• [SOURCE MATERIAL]:
----
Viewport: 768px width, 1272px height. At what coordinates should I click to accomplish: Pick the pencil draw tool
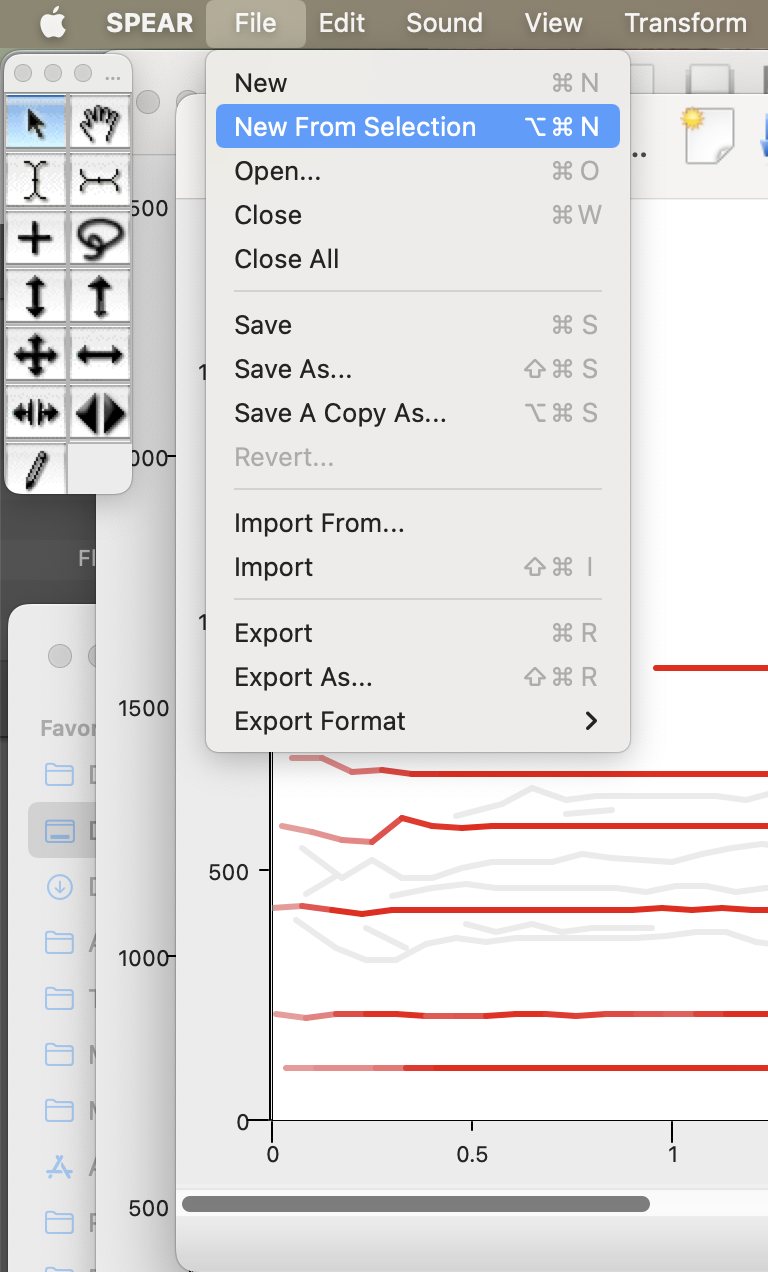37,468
----
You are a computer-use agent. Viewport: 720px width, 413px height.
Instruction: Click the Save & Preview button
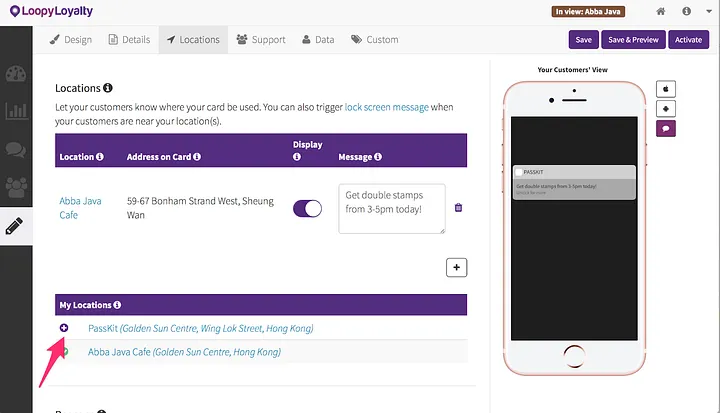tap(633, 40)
----
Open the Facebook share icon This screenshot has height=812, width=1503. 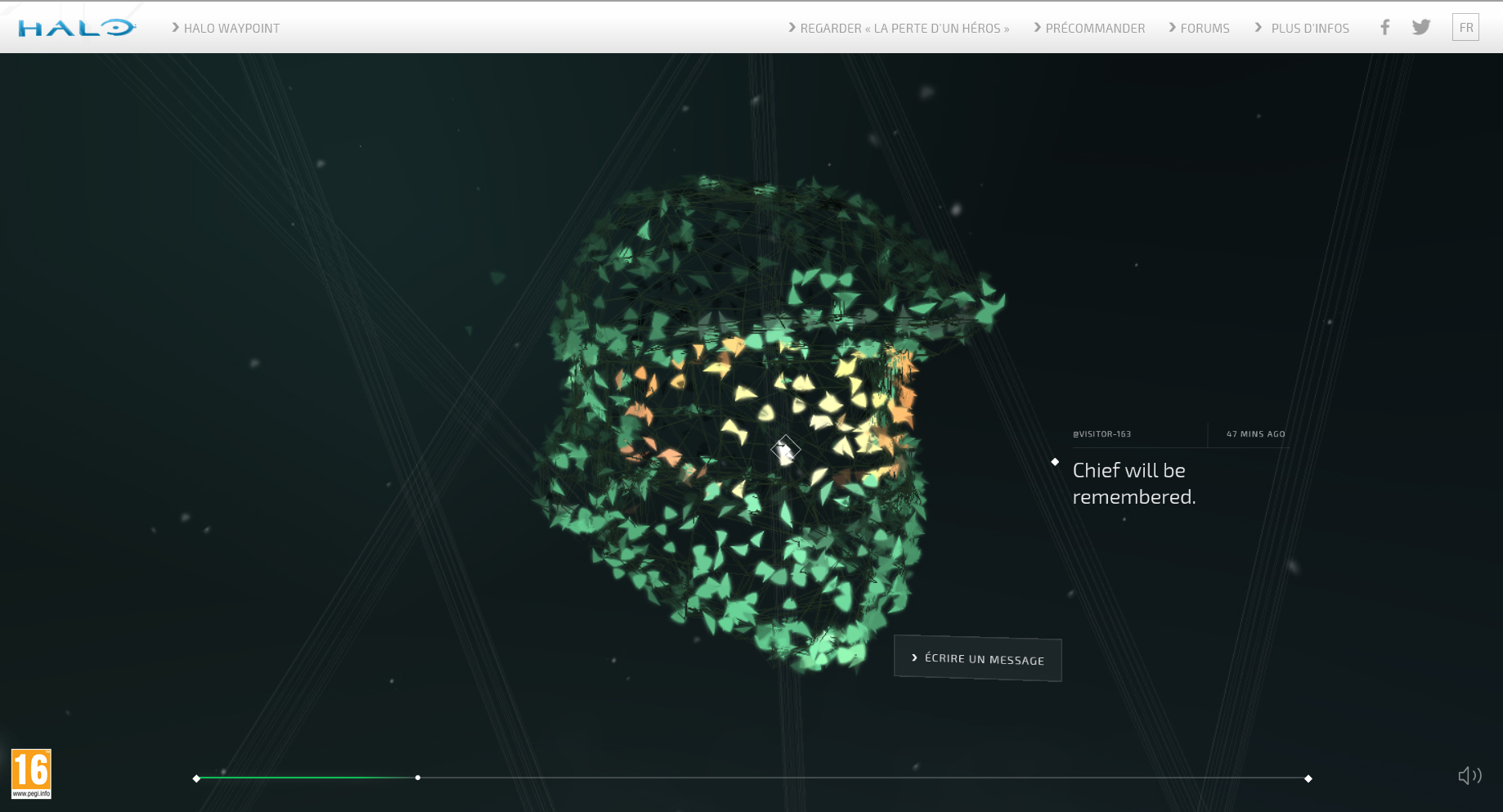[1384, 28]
----
• [EXERCISE OBJECTIVE]: Retype the lines starting at the one containing "You are a computer-use" and ending at the one containing "tap(633, 40)", leaving the pictures out of your answer.

• [ANSWER TO THE EXERCISE]:
You are a computer-use agent. Viewport: 720px width, 413px height.
Instruction: Click the Save & Preview button
tap(633, 40)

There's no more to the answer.